Maradona kommt in die Stadt
Währenddessen dreht sich einiges um König Fußball in „Die Hand Gottes“. Maradona soll nach Neapel kommen! Wo der Dunstkreis der Verwandtschaft und der vorgefundenen Verhältnisse die Luft abschnürt, klammert man sich an den Star, der den Aufstieg vorlebt. Im Fußball spiegelt sich zugleich die Tragödie. Die der Familie, um die es in Sorrentinos Film geht, und die der Gesellschaft, die plötzlich der angestauten Wut und den unterdrückten Emotionen im Sport freien Lauf lässt. Sorrentino fängt das alles erneut mit höchster Sinnlichkeit ein, so abgegriffen dieser Begriff bei den Arbeiten des italienischen Regisseurs inzwischen erscheint.

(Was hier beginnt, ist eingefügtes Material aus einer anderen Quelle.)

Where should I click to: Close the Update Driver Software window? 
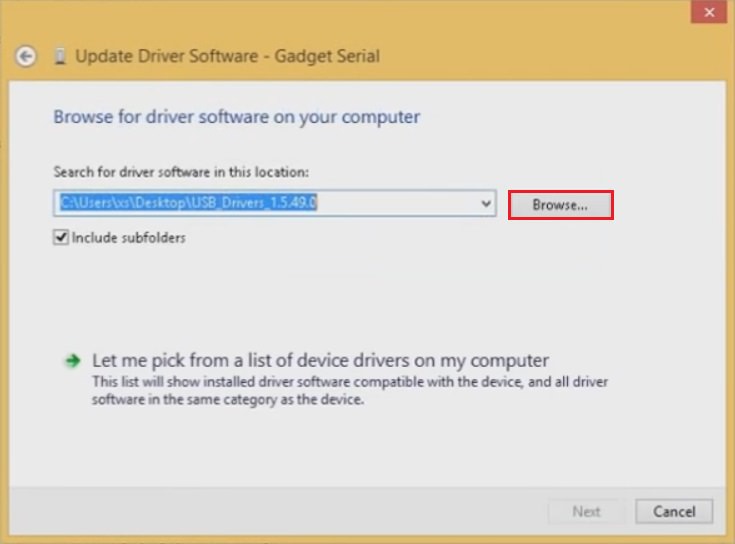[709, 11]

„Die Hand Gottes“ ist ein Film großer Bilder, seine Welt sind in weite Winkel und lange, gleitende Fahrten gebannt. Diese Aufnahmen suchen das Überdimensionierte der Leinwand und sprengen das Netflix-Format. Was sich zunächst nach altmeisterlichem Künstlergestus anfühlt, bekommt nach und nach eine konsequente Form. Sorrentinos Werk ist allein ästhetisch ein gelungener Gegenentwurf zu vielen zeitgenössischen Jugendfilmen, die sich mit Elend und Weltschmerz befassen und ihr Blickfeld klaustrophobisch verengen. Trotz aller Tragik und Traurigkeit, die sich in diesem Familien-Epos entfalten wird: Seine Bilder versprechen noch Möglichkeiten. Da gibt es noch etwas zu entdecken und zu leben. Die Kamera bei Sorrentino schreitet als Bewunderer durch die Welt, als Formgeber jugendlicher Faszination und Sinnsuche. Jedem Objekt und Subjekt kann noch ein Zauber entlockt werden. Sorrentino gelingt das mit Bravour.
„Die Hand Gottes“ lief im Wettbewerb der 78. Filmfestspiele von Venedig. Ab dem 15. Dezember kann man den Film bei Netflix streamen.